The current death toll shows the extent of our suffering because of the pandemic. Although the WHO numbers do not quantify the economic devastation, we can feel that the world suffered an economic setback. Yet many experts say that it is an excellent time to invest.
You may be willing to do this because you scraped some extra dough from the government’s financial aid. But you might be asking where to put your money. With so many to choose from, deciding what to invest in will not be a walk in the park.
Let us help you. We can break the different options down to give you a better understanding of their nature. Here are a few investment choices that you should consider:
Replenishing your emergency fund or increasing it is an excellent way to use the excess of the stimulus checks. Keeping your reserves well-funded will prevent you from incurring additional debt during a crisis. As a rule of thumb, your funds should be worth at least 3-6 months of your current living expenses.
The pandemic-induced crisis taught us the importance of having an emergency fund. It will keep us afloat during times of hardship.
Many people see the emergency fund as a short-term investment. You should put your reserves in a regular bank account. Doing this will give you easy access to your money.
Let us move on to the medium-term investment. Unlike the regular bank account, the time or term deposit has a higher interest rate. It also has a preset maturity date. The most famous example of a time deposit is the Certificate of Deposit.
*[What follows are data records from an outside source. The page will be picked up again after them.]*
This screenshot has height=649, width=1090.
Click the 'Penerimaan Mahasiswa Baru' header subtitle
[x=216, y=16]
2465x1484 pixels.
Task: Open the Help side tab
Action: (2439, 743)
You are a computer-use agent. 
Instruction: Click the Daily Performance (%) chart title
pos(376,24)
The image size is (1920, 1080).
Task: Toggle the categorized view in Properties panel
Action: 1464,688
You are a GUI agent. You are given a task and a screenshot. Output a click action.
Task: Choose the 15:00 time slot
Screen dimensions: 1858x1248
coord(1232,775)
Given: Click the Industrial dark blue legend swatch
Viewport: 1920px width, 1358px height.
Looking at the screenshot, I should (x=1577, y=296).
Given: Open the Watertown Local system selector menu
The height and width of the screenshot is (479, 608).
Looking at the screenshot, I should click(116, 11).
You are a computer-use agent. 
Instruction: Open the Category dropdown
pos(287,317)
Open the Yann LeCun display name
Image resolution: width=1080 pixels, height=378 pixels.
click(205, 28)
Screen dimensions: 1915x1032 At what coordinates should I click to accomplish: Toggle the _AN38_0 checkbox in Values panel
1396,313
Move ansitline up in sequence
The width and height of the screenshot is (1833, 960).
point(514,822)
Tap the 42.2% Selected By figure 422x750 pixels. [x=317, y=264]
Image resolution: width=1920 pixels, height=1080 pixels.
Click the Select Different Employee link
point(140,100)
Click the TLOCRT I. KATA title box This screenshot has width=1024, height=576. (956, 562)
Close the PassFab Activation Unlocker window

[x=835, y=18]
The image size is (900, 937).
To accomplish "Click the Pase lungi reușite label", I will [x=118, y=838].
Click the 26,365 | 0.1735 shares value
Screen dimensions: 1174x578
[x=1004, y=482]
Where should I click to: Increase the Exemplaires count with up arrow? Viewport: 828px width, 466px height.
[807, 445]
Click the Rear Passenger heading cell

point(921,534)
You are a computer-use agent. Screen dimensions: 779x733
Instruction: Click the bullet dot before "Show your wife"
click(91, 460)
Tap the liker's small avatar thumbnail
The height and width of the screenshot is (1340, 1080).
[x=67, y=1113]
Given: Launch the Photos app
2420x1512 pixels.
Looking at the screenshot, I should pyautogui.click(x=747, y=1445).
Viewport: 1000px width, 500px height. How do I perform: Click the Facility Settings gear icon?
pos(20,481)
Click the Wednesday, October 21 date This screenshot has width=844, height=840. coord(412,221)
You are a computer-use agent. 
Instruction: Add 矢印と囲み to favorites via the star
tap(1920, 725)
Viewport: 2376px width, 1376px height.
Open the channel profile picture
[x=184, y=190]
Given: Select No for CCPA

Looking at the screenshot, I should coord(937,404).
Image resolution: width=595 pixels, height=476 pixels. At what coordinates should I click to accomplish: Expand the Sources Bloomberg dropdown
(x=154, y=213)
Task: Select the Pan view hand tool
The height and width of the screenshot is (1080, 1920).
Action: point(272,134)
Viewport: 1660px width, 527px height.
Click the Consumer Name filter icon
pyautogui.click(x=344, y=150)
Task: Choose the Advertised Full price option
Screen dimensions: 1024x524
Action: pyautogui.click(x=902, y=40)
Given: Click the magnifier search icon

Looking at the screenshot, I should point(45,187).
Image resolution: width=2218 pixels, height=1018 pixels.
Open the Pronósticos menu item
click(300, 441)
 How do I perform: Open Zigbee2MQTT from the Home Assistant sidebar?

If you want to put your money away for a few months, you should choose the short-term time deposit. This type of time deposit allows you to lock your funds from one month to a year. Like any term deposit, you will be penalized if you withdraw your funds before the maturity date.
You can also opt for the advance notice term deposits. This type of time deposit will allow you to withdraw your money using the normal withdrawal form. But you need to give the bank a 31-day notice before you take out your funds. It has a marginally higher interest rate than the short-term time deposit.
Some banks offer another type of time deposit which is the interest paid monthly term deposit. In this type of time deposit, the bank will give you the interest that your funds have earned on a monthly basis. But the interest rate for this type of term deposit is significantly lower.
You may be hesitant to invest in real estate because this involves large amounts of money. The extra cash that you have gotten from the stimulus check may not even be enough to cover the down payment. But do not go away yet. You may start scouring for the best mortgage rates before this talk is over.
Due to last year’s economic downturn, mortgage rates have gone down. This bit of information should entice you to invest in real estate. If it did not, you must know that land does not depreciate. It is the only tangible, non-current asset that has this kind of characteristic.
This type of investment is capital-intensive. But it can be a source of passive income. It can be handed down from one generation to another.
Stocks, Bonds, and the Whole Caboodle
If you are looking for a long-term investment, you must research stocks, bonds, and foreign exchange. Stocks give you a share of the company’s ownership. From the company’s perspective, selling out its own stocks is what we call equity financing.
On the other hand, if a company issues bonds, it is what we call debt financing. When push comes to shove and the entity closes, the holder of the bond certificate will be prioritized over the stockholders. But the interest rate of bonds is slightly lower compared to preferred stocks.
Let us break this information down. There are at least three types of stocks. They are the common stock, the preferred stock, and the treasury stock. We will just focus on the first two.
The common stock is highly profitable. But at the same time, it is incredibly risky. Owners of Common stock also get voting rights.
Preferred stocks usually do not get voting rights. But their earnings are guaranteed. During liquidation, they also get priority over common stock. But their interest rate is marginally higher compared to bonds.
Understanding the basics of investment will help you make an informed decision. This knowledge will help you customize your investment to fit your needs. It will also lessen the risk of losing money.
Before you invest in anything, you must do a little research. If you are thinking of putting your money in a term deposit, you might want to check which institution offers the highest rate for the specified time. If you plan to purchase real estate, you must ask a banker what is included in your mortgage payment.